Em uma primeira análise. deve-se ressaltar a ausência de medidas governamentais para combater os “golpes” e fraudes contra os idosos. Nesse sentido, cada vez mais idosos são enganados por instituições financeiras de má índole, comprometendo na maioria das vezes sua única fonte de renda a aposentadoria. Essa conjuntura, segundo as ideias do filósofo contratualista John Locke, configura-se como violação do “contrato social”, ja que o Estado não cumpre sua função de garantia que os cidadãos desfrutem de segurança insdispensaveis, como a proteção de violação da previdência social, o que infelizmente é evidente no país.

Ademais. é fundamental apontar que a maioria das vitimas dos “golpes” possuem baixa ou nenhuma escolaridade, assim não compreendem a maioria dos contratos das instituições finaceiras, é isto  ajuda a impulsionar esse tipo de crime no Brasil. Segundo o Tribunal de Justiça do Distrito Federal e Territórios (TJDFT) 30,9% da violência sofriada por idosos é financeira, estando no topo da lista como a mais frequente. Diante de tal exposto é evidente que a violência finaceira esta “enraizada” no Brasil. Logo, é inadimissível que esse cenário continue a perdurar.

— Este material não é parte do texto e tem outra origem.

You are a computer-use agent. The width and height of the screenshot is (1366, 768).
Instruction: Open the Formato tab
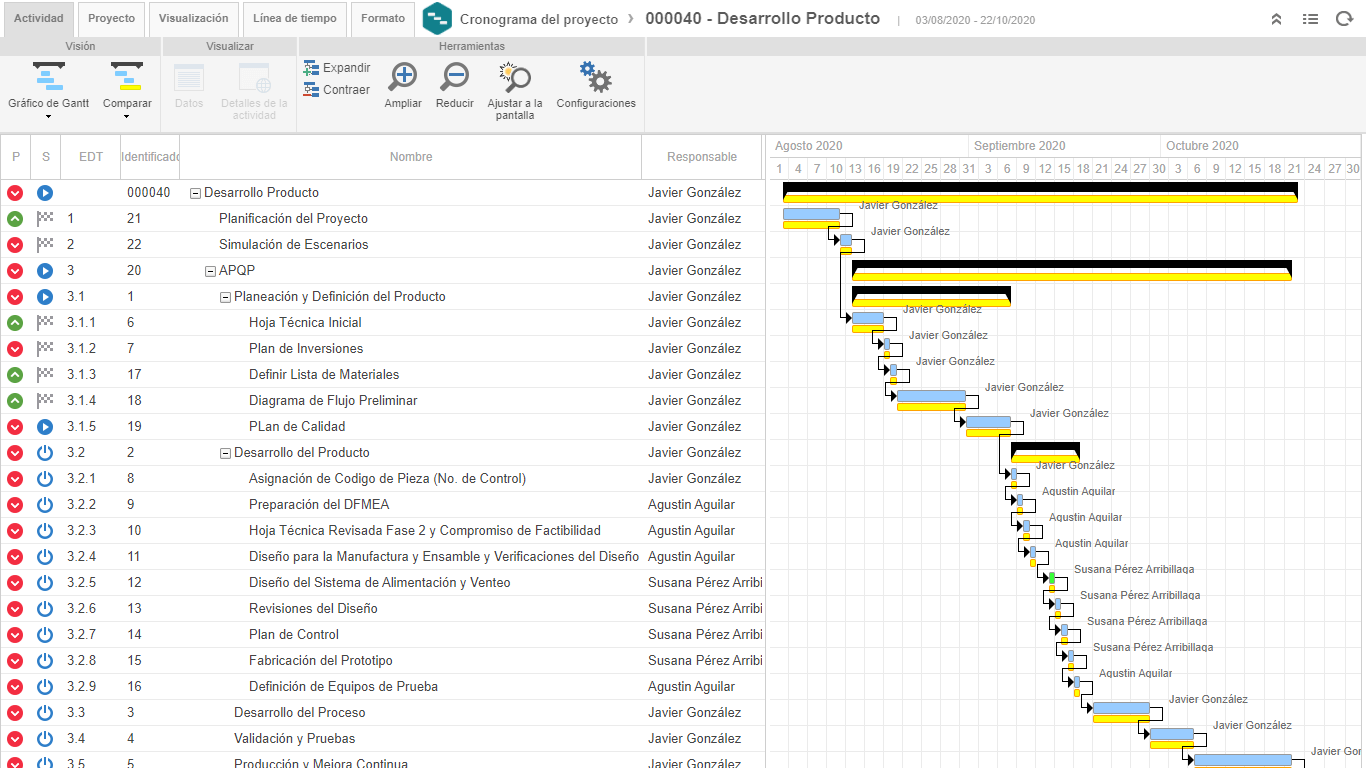click(x=383, y=19)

Depreende-se, portanto, a necessidade de se combater esses obstáculos. Para isso. é imprescindivel que o Instituto Nacional de Seguro Social (INSS) juntamente com Ministério da Eduacação, por intermedio de propagandas e palestras educativas, venham alertar essa parcela da população, os cuidados a serem tomados, é como agir se for vitima deste tipo de violência, afim de diminuir o números de pessoas prejudicadas. Assim, se consolidará uma sociedade mais justa e segura, onde o Estado desempenha corretamente seu “contrato social”, tal como afirma John Locke.